Esta seguridad es propia de un pensamiento que busca el reposo y la estaticidad.
Pero ¿es esto lo que debe buscar? ¿No debe más bien sostener constante lucha
contra su tendencia a la inercia? Al hacerse estático el pensamiento muere; su
persistencia consiste en una repetición y renovación perpetuas e incluso en el propio
individuo no puede ser sino un continuo renacimiento. No aprehender en los sistemas
sino la mentalidad equivale, pues, a desmembrarlos entre sí y negar en el fondo toda
continuidad espiritual. Todo el renacimiento filosófico de nuestro siglo reconoce como
principio un movimiento contrario a aquél que reduce el pensamiento a la mentalidad.

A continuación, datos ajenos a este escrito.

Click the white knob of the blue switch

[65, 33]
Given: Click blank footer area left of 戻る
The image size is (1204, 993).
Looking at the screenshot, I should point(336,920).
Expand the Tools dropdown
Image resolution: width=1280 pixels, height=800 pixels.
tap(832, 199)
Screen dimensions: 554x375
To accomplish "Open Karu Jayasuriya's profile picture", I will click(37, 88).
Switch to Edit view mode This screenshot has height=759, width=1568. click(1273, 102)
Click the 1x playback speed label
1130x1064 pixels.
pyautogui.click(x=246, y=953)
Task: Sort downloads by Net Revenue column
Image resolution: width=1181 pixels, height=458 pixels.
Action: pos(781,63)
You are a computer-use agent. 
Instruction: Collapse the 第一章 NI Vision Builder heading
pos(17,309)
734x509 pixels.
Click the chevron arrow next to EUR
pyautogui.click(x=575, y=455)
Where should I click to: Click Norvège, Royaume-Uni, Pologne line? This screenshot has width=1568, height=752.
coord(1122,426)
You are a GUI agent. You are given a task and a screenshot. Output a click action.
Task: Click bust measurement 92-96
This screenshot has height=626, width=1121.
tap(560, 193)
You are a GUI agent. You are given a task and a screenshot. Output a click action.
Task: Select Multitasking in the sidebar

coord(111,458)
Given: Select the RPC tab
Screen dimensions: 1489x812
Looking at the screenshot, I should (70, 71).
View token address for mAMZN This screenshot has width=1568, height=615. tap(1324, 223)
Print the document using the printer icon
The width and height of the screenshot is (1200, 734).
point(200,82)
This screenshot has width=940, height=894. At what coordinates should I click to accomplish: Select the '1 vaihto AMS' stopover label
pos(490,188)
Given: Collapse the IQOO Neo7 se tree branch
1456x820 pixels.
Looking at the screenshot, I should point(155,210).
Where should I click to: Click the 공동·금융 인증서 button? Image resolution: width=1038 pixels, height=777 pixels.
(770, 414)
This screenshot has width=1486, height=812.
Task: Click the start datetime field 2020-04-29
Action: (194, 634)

Se trata de un esfuerzo por volver al espíritu, por hacer las convicciones filosóficas, no
una suerte de consigna que nos vendría impuesta por nuestra época y nuestro lugar
en el tiempo, sino una reflexión libre que se esfuerza por alcanzar la propia realidad.
Se observa que la dificultad estriba en que la orientación de la razón hacia la identidad
subsiste como una de las orientaciones posibles de lo real. Pero hay otra, la de la vida.
Y ¿por qué habrá de ser la una y no la otra la norma de nuestra acción? Nada hay más
claro a este respecto sino que estamos inmersos en una realidad que escapa a la
razón, que le es hostil y que es en ocasiones la que triunfa. Cabría, quizá, en vez de
resolver el problema de las relaciones de la razón con lo real, anularlo al mostrar que
no hay aquí más que un falso problema. La única realidad de las cosas espirituales
reside en su verdad, y esta verdad no es una «denominación extrínseca», una relación
con algo extraño, sino una «denominación intrínseca».  El conocimiento es el resultado
de sustituir por un conocimiento verdadero otro fragmentario y confuso; lo que
abusivamente se llama lo real, aquello con lo cual se exige al conocimiento racional
que concuerde, es el objeto de este conocimiento confuso.